Alcohol and Fitness: How It Really Affects Your Gains

Alcohol affects muscle growth, fat loss, recovery, and performance. Here's the honest science on how drinking impacts your fitness goals and how to minimise the damage.

Alcohol's effects on fitness are real and dose-dependent - a glass of wine with dinner is categorically different from a Saturday night session. Understanding the specific mechanisms helps you make informed decisions about drinking rather than feeling forced to choose between a social life and your fitness goals.

Alcohol impairs muscle protein synthesis by reducing the anabolic signalling cascade triggered by training and protein intake. Studies show 24-48 hours of impaired protein synthesis following heavy drinking episodes. Alcohol also impairs sleep architecture (increases light sleep, reduces REM and slow-wave sleep - where growth hormone is secreted), reduces testosterone, increases cortisol, and significantly reduces next-day training performance.

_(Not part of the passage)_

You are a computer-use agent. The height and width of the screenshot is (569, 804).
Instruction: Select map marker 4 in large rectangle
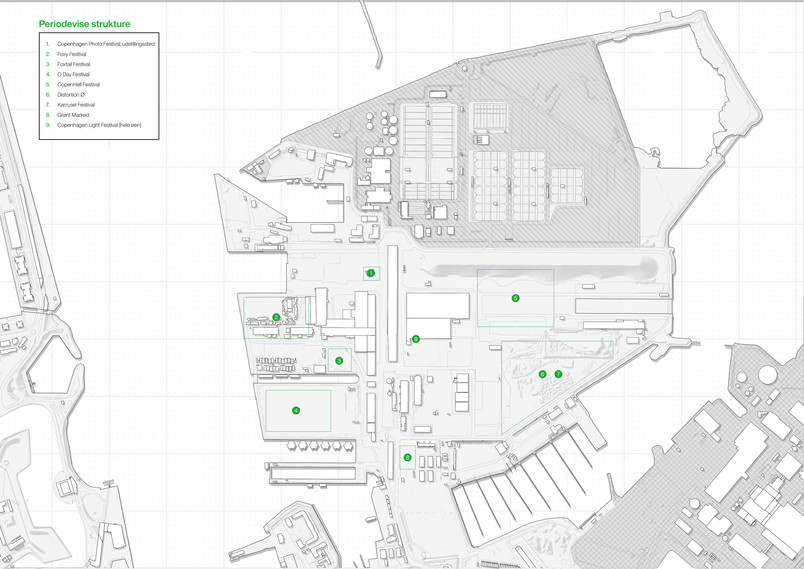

Calorie impact: alcohol contains 7 calories per gram (nearly double carbohydrates and protein at 4 calories per gram). These calories have minimal nutritional value and are metabolically prioritised for oxidation, meaning fat burning essentially stops while alcohol is present in the blood. A big night of 10 standard drinks adds 700+ alcohol calories before accounting for food consumed while drinking or the next morning. Harm reduction strategies: limit drinking to 1-2 days per week maximum during fat loss phases, avoid drinking on the day before an important training session or competition, eat a protein-rich meal before drinking (slows alcohol absorption), and stay hydrated. 1-2 drinks per occasion has negligible impact on body composition. 6+ drinks regularly causes measurable interference with training adaptations.